DKV’s report gives clues to what else to do. For 62% of Spanish children, playing with their parents is among their favorite activities, along with playing with toys (74%) or with their friends (72%), rather than watching television (58%). But beware! According to another study, things are changing.

Among the conclusions of ‘Family Leisure Habits since the Emergence of New Technologies’, prepared by Ipsos for Oreo, 53% of the children consider that they spend enough time with their parents and 29% prefer to play in front of a screen (mobile, computer or console) to enjoy your free time as a family, with your parents and/or siblings. How about playing video games together?

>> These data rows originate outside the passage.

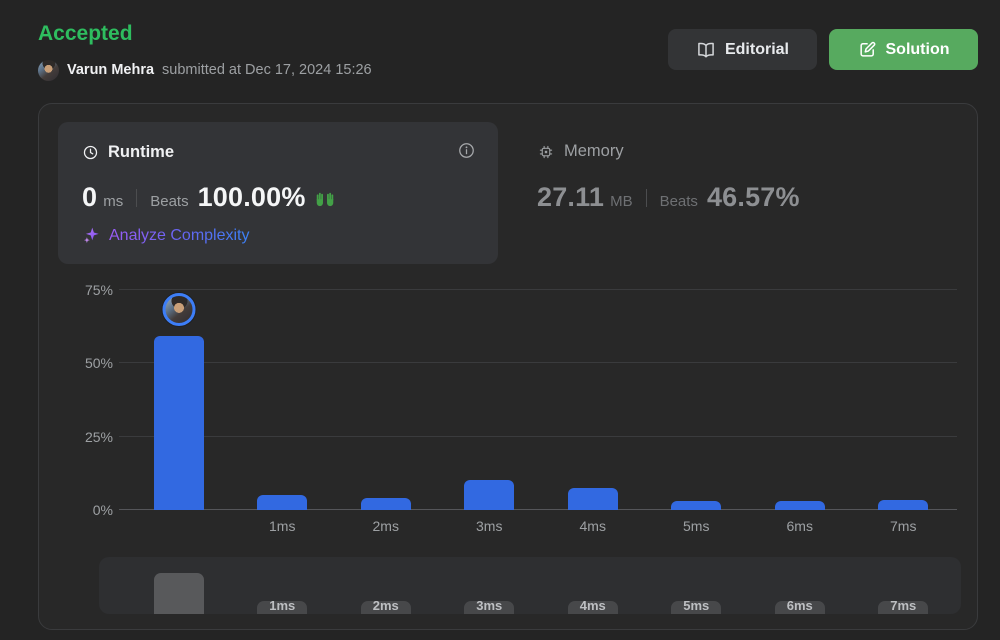 This screenshot has width=1000, height=640. I want to click on y-axis-tick-label: 25%, so click(98, 436).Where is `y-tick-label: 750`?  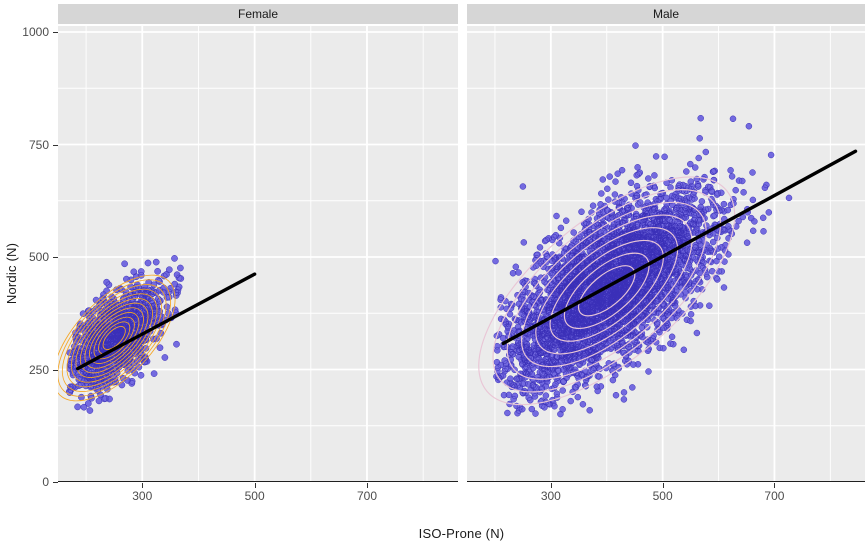 y-tick-label: 750 is located at coordinates (38, 144). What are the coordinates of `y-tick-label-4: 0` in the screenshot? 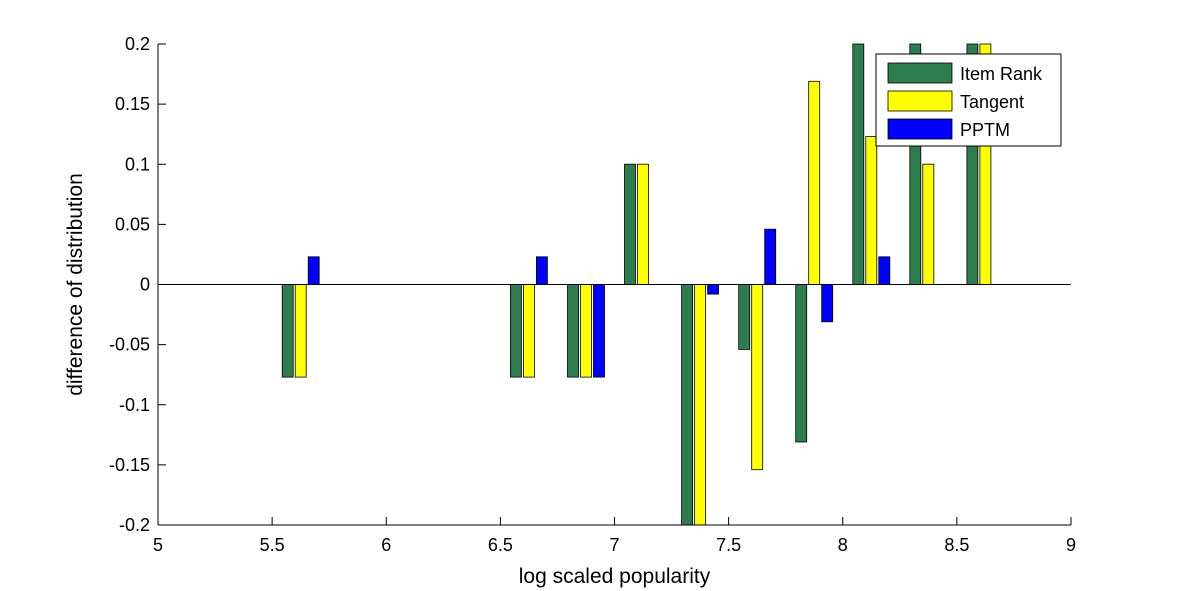 It's located at (145, 285).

 Worry about seeing what he likes and checks out a game together from time to time, as recommended by Internet Safe for Kids (IS4K), in this article.

The activities that they would like to carry out with their parents also give a good account of the initiative ‘Letter to my parents’. Among those that are possible to do during the week are:

  • Practice and watch the sport (soccer, basketball, bike, running, horse riding, fishing).
  • Play (board games, crafts, constructions).
  • Read stories, paint, and draw.
  • Help to study and do homework.
  • Take a walk and visit the family.
  • Shopping, cooking, and other household chores.

Any more ideas to put into practice daily?

Tell them made-up stories, where they or some member of the family are the protagonists. Play dominoes or chess or other simple memory and strategy games from a young age, such as tic tac toe or any card game. Take a walk together with the pet.

 Take time to laugh and smile. How?

 With a war ticklish or jokes, for example. Snacking together (a piece of fruit will always be good for you) and always dining together, with no technology nearby (radio is not worth it). And don’t forget a very healthy race in which the last one wins: brush your teeth (let yourself win).

What to do to spend more time with your children during the week?

Sometimes it is difficult to find time for the children, but scratching them from any activity adds up. To the conciliation measures that companies and different governments would have to implement, formulas such as those proposed by fathers and mothers are added consulted in the study of the National Commission for the Rationalization of Spanish Hours, better organize and plan time, give up leisure and personal hobbies;

 Hire external help (cleaning, cooking, etc.) and distribute these jobs more equitably; carry out common tasks on weekends, disconnect from television, mobile, tablet, or computer; get up earlier and go to bed later, or decrease extracurricular activities. Of course, they also talk about reducing the workday, giving up promoting professionally, teleworking, changing jobs, or asking for a leave of absence.

And the children also give more concrete solutions. The one that stands out the most and was most repeated in the workshops, they acknowledge from ARHOE, was the request that the parents leave the mobile and pay attention to them when they get home since they feel that they spend

“too much time on the phones and feel displaced and neglected”. In the same way, they consider that they watch too much television and that this time could be used to play with them or talk about how the day has gone or their things. Other of his proposals are:

  • Rest more.
  • Better organize time (weekends and holidays).
  • Not taking work home. Change jobs with fewer hours or closer to home. Change business hours. Work from home.
  • Distribute household chores among everyone and do some of them as a game with the children, for example, cooking.
  • Have a family member take care of other siblings for a while so that they can spend time alone with their parents.
  • Try to eat lunch and dinner together and talk about how your day has gone.
  • Set a day, or several a week, to be together. It can also be to set moments throughout the day to share.
  • Play a little time with them when they get home from work before they start doing other things.